Fake news warriors: Meet the people who debunk fake news, one post at a time
There’s a deluge of fake news on social media and some TV news channels, leading to the spread of dangerous disinformation. This has fuelled the rise of fact-checking websites such as AltNews, Boomlive and SMHoaxslayer that bust these lies.
Note: On Tuesday, the information and broadcasting ministry withdrew a controversial press release that said journalists found guilty of writing or broadcasting “fake news” would lose their government accreditation. In light of the renewed debate around fighting fake news in India, we are republishing this piece on the fact-checking websites devoted to busting false news and scams. The original piece appeared on July 10, 2017.
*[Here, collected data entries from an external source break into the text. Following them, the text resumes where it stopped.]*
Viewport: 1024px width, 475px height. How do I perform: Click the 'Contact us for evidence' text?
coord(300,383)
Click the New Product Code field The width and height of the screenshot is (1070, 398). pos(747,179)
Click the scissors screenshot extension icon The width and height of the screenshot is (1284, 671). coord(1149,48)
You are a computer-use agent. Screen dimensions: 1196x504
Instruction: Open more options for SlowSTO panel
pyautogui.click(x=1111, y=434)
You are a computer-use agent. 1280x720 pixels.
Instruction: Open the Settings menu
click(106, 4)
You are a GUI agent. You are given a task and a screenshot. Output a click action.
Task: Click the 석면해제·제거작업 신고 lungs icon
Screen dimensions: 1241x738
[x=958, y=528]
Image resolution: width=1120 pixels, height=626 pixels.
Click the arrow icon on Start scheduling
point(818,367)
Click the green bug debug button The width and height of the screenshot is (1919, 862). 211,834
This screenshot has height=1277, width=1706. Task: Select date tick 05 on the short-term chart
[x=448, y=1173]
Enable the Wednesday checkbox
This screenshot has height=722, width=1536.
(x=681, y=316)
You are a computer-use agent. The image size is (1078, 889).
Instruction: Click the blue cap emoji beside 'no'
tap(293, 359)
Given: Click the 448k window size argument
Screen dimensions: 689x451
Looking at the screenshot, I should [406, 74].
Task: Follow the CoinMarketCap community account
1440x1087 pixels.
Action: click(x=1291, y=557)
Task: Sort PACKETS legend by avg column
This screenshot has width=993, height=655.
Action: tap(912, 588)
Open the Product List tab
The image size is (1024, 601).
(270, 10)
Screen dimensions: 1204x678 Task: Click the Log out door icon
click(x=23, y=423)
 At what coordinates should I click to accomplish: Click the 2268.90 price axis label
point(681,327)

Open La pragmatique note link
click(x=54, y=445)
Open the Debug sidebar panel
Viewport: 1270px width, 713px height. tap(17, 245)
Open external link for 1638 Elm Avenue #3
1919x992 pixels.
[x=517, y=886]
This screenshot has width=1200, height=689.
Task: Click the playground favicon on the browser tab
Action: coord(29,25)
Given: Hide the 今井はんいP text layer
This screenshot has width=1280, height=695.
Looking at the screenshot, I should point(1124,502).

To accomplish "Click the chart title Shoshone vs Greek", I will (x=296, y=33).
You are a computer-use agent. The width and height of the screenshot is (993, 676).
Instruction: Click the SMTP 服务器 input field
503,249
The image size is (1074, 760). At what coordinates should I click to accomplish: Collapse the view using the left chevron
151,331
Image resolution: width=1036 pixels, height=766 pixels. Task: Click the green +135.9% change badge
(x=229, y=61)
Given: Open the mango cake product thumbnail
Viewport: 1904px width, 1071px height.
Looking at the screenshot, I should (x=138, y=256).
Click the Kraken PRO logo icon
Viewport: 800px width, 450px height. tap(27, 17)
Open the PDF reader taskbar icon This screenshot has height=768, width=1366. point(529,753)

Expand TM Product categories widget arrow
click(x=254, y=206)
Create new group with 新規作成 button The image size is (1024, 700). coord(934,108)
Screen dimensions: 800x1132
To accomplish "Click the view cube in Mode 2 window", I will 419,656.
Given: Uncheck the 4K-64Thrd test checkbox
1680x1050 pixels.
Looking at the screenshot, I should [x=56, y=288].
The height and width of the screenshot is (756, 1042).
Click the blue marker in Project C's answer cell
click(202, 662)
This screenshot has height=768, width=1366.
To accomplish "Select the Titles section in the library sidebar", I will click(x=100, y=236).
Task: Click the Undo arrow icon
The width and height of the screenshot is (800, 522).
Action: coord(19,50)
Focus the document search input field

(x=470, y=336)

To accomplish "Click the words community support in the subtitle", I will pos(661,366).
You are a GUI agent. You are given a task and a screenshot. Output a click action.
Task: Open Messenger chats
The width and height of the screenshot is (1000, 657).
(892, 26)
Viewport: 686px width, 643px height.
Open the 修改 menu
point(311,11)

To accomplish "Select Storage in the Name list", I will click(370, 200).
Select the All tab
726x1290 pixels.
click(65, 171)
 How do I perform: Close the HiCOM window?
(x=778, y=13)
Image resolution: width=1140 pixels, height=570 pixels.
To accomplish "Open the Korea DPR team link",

In Kerala’s Kasargod district, Islamic State is luring young Hindus with money. The terror organisation has a rate card which carries the amount – one lakh to 7 lakh – given to IS recruits to convert Hindu girls. The rates are five lakh for a Hindu Brahmin girl, seven lakh rupees for a Sikh Punjabi girl and 4.5 lakh for a Hindu Kshatriya girl.
At least, this is according to a report broadcasted on a national English news channel in June. The basis of the ‘rate card’ was a fake WhatsApp message which had been doing the rounds for more than a year.
It was one of the many distorted stories that were shared on social media and one which the news channel fell for.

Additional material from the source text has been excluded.